1. A device for pressing out a component pressed into a bearing bore of a bearing eye of an axle component, the device comprising:

a support bell supported at the bearing eye in an area around the bearing bore;

a pressure piece, which can be pushed axially through the bearing bore together with the component;

a pressing device mounted to said support bell and to said pressure piece for the pressing-out operation;

a clamping plate detachably connected to said support bell to fix the bearing eye between said support bell and said clamping plate in a clamping manner so that said support bell is held tightly at the bearing eye, said clamping plate being provided at the bearing eye axially opposite said support bell, wherein for coupling with said clamping plate, said support bell is provided with an annular radially outwardly projecting holding web, and two tightening screws screwed into said holding web for the stationary connection with the clamping plate.

2. A device in accordance with claim 1, further comprising a third tightening screw wherein said tightening screws are provided with a first arranged diametrically opposite the axle component in relation to the bearing eye in front of the axle component and the other two tightening screws are arranged laterally adjacent to the bearing eye, outside the center of the bearing eye, offset in a rearward direction toward the axle component.

3. A device in accordance with claim 2, wherein a spacer tube is provided, said spacer tube defining a distance between said support bell and said clamping plate such that the bearing eye is accommodated fittingly, but slightly clampingly between said support bell and said clamping plate, said spacer tube being is provided in an area of said first tightening screw between said holding web of said support bell and said clamping plate.

4. A device in accordance with claim 2, wherein an optical marking is provided on the clamping plate and on the holding web of said support bell in an area of said first tightening screw.

5. A device in accordance with claim 1, wherein said damping plate is provided approximately centrally with a central hole having a diameter corresponding at least to the diameter of the bearing bore.
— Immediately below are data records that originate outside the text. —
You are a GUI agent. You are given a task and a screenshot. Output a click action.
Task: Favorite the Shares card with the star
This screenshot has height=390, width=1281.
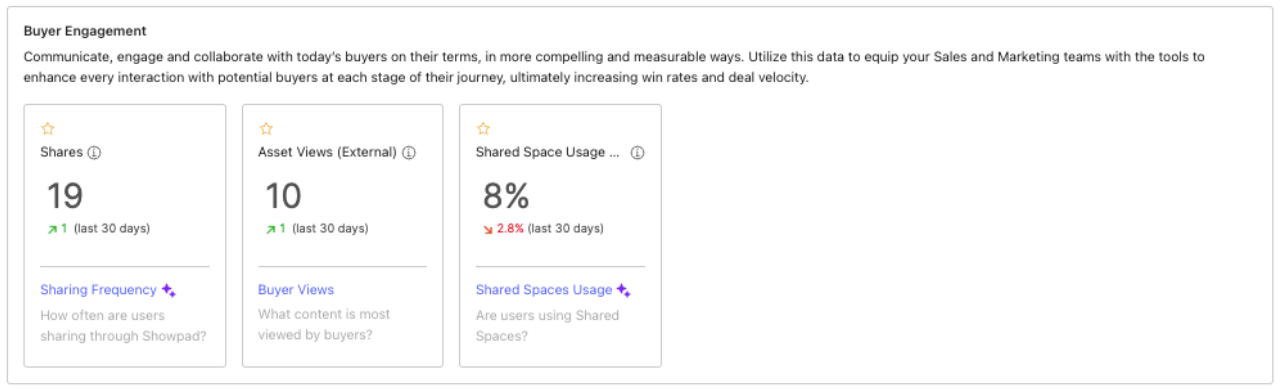coord(47,129)
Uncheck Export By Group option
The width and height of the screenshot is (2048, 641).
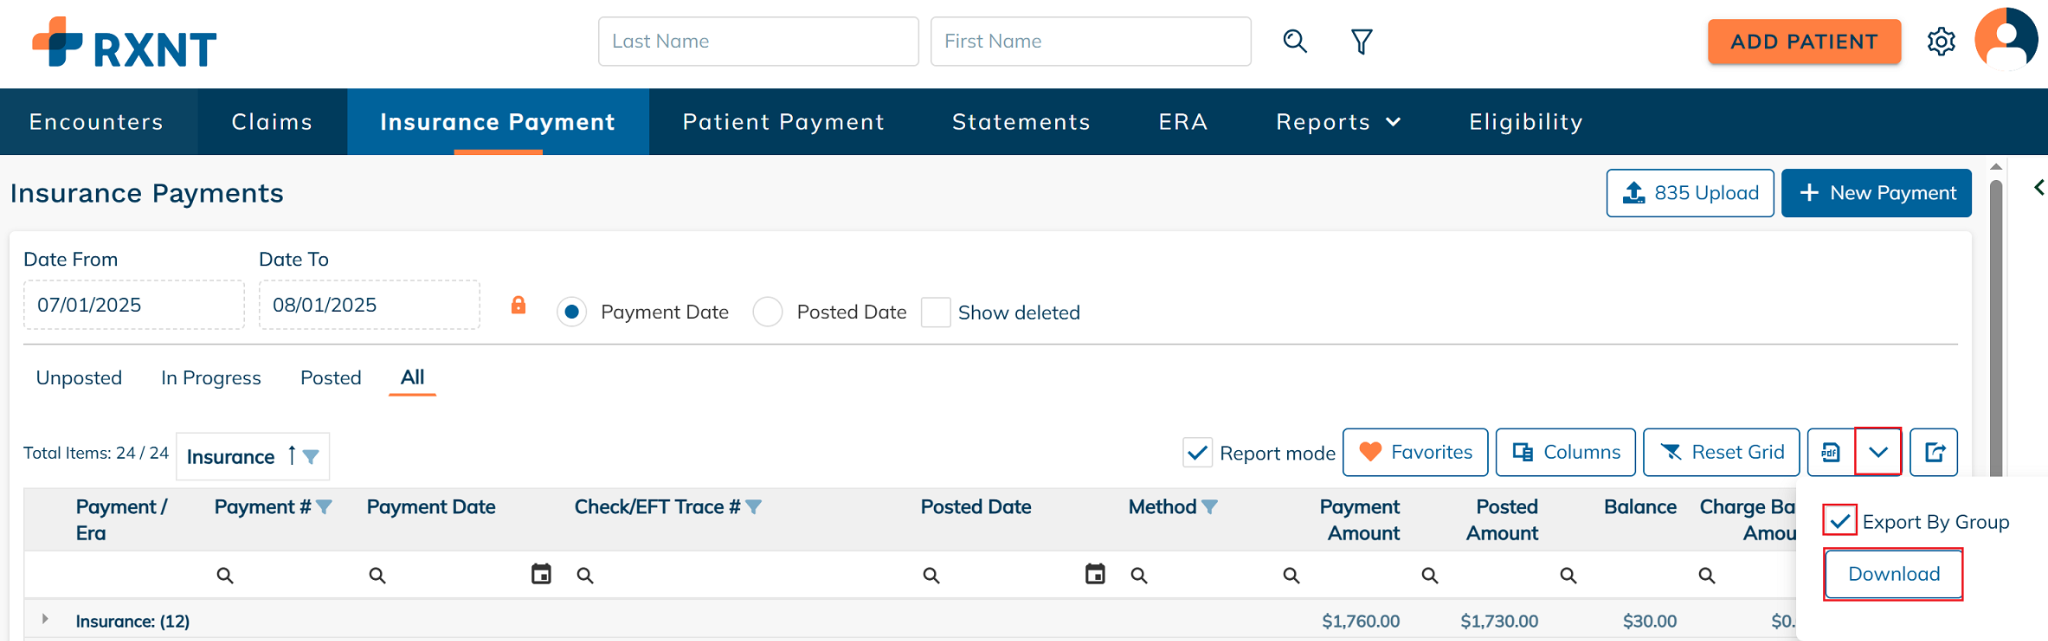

6. A device in accordance with claim 5, wherein the pressure piece can be inserted into the central hole of the clamping plate with a slight clearance in an axially displaceable manner, and said pressure piece can be brought into engagement with the component to be pressed out in a centered manner, on the one hand, and can be coupled with the pressing device for pressing out.

7. A device for pressing out a component pressed into a bearing bore of a bearing eye of an axle component, the device comprising:

a support bell supported at the bearing eye in an area around the bearing bore;

a pressure piece, which can be pushed axially through the bearing bore together with the component;

a pressing device mounted to said support bell and to said pressure piece for the Pressing-out operation;

a clamping plate detachably connected to said support bell to fix the bearing eye between said support bell and said clamping plate in a clamping manner so that said support bell is held tightly at the bearing eye, said clamping plate being provided at the bearing eye axially opposite said support bell, wherein; said clamping plate is provided approximately centrally with a central hole having a diameter corresponding at least to the diameter of the bearing bore; said pressure piece can be inserted in the central hole of the clamping plate with a slight clearance in an axially displaceable manner whereby said pressure piece can be brought into engagement with the component to be pressed out in a centered manner, on the one hand, and can be coupled with the pressing device for pressing out; and said pressing device comprises a pressing frame with a hydraulic cylinder which clasps said pressure piece and said support bell for a pressing out operation.